[1] D'après les coutumes de Bigorre, tout chasseur était tenu de payer au seigneur sur les terres duquel il avait pris un chevreuil ou un sanglier une redevance dont la plus en usage était connue sous le nom de symier ou semée.Ce droit consistait généralement dans la tête, le pied ou un quartier de l'animal tué. Ceux qui ne l'acquittaient pas encouraient une sanction consistant le plus souvent en une forte amende.
Toute la Bigorre, surtout ses parties montagneuses, était infestée d'un nombre considérable de loups et d'ours.
L'hiver, lorsque la neige les obligeait à descendre dans la plaine, il y faisaient d'énormes ravages. Les loups surtout constituaient un véritable fléau dans les campagnes où ils rôdaient nombreux non loin des habitations.

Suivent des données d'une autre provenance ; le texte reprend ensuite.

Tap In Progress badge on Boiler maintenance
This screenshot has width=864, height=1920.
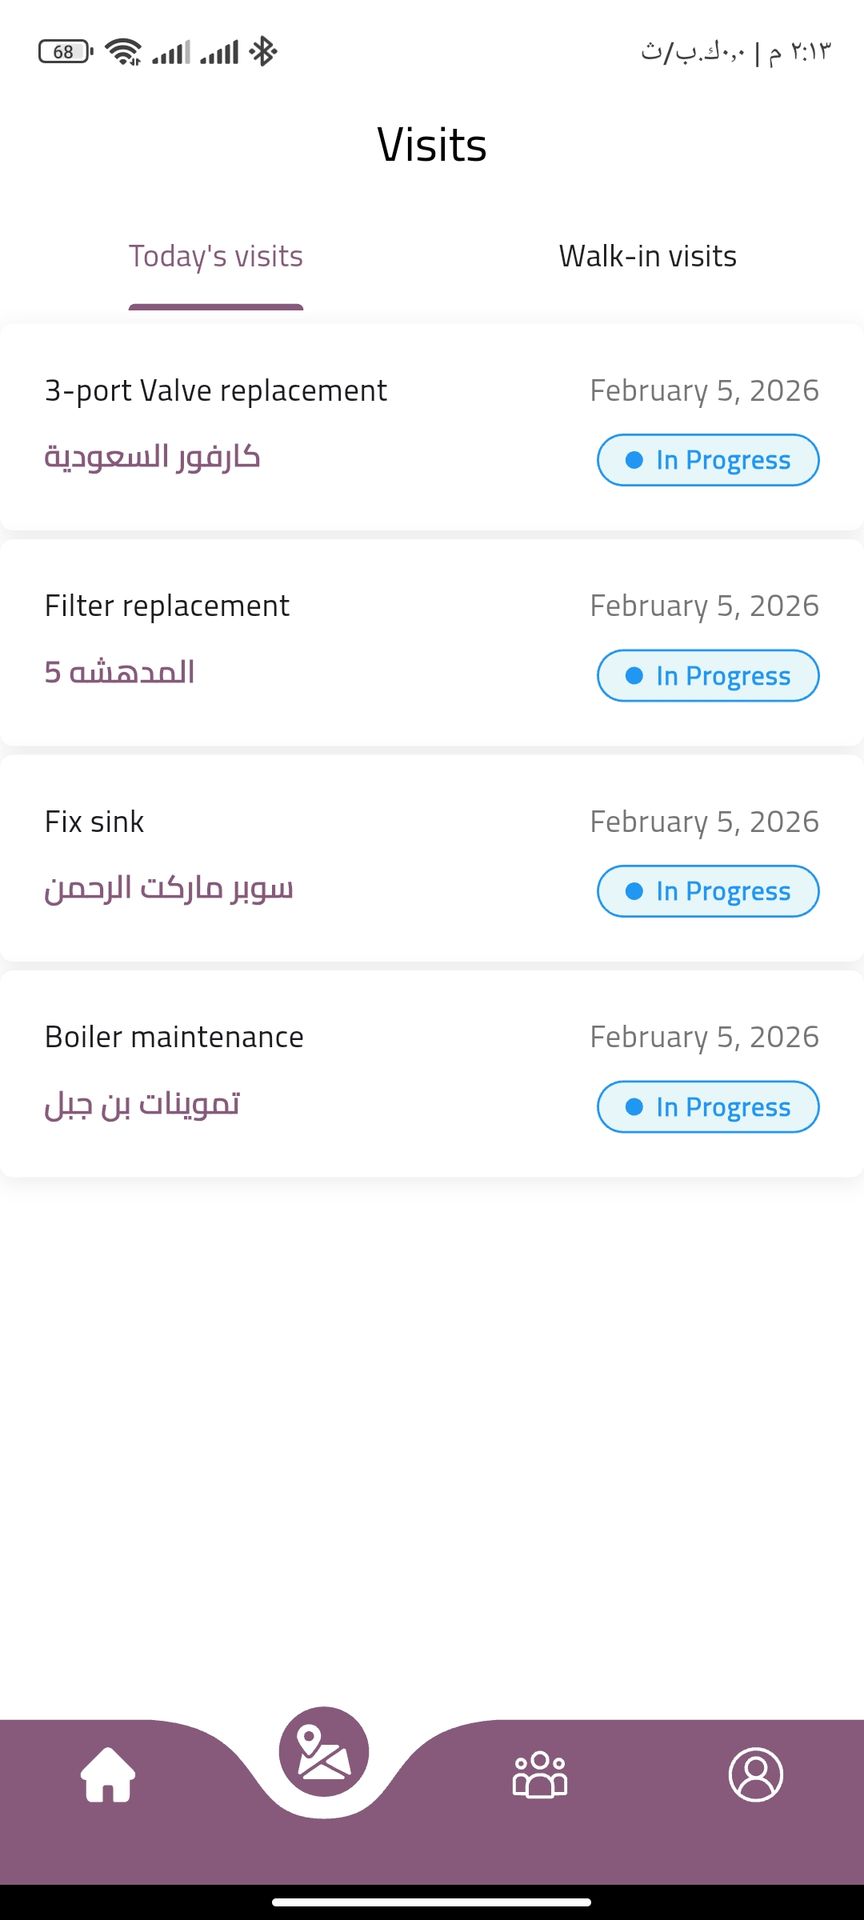(x=708, y=1107)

El l'année 1770, un gentilhomme du Nivernais publia un mémoire sur leur destruction. Ce mémoire fut distribué à toutes les communes de Bigorre. L'emploi du poison y était préconisé :
" Chaque personne achetteroit un bête au plus bas prix, soit âne, cheval, bœuf ou vache ; cette bête seroit conduite, au jour indiqué dans un endroit désigné, et le plus à la portée des bois, là où elle seroit tuée et écorchée, on en découperoit les muscles, on saupoudreroit le tout de noix vomique pilée... ; au bout de 8 à 10 jours d'exposition de cette bête on en enterreroit les restes qui pourroient nuire aux chiens ; un syndic seroit chargé de cette opération, et, il seroit tenu, sous peine de forte amende, d'envoyer dans le mois suivant au Ministère un certificat signé du Seigneur, du Curé et de plusieurs notables de l'exactitude avec laquelle l'opération auroit été faite. "
Rien ne nous indique si ce procédé qui n'était pas sans présenter de graves dangers pour certains animaux domestiques, principalement les chiens, fut mis en usage.
La capture des loups se faisait généralement au moyen de pièges, rets, lassières (espèces de Bourses) ou avec des fosses appelés trappes.
Les battues s'effectuaient avec ou sans chiens courants.
Plusieurs chasseurs se rassemblaient armés soit de fourches, soit de bâtons. Les plus adroits étaient armés, selon les époques, de l'arc, de l'arbalète ou de l'arquebuse. Ces derniers se plaçaient aux endroits où les loups étaient susceptibles de passer pendant que les autres marchaient dans la forêt, en ligne déployée à quelque distance les uns des autres accompagnés de gros chiens. Ils faisaent le plus de bruit possible pour obliger les loups à se diriger vers les passages où se tenaient les tireurs.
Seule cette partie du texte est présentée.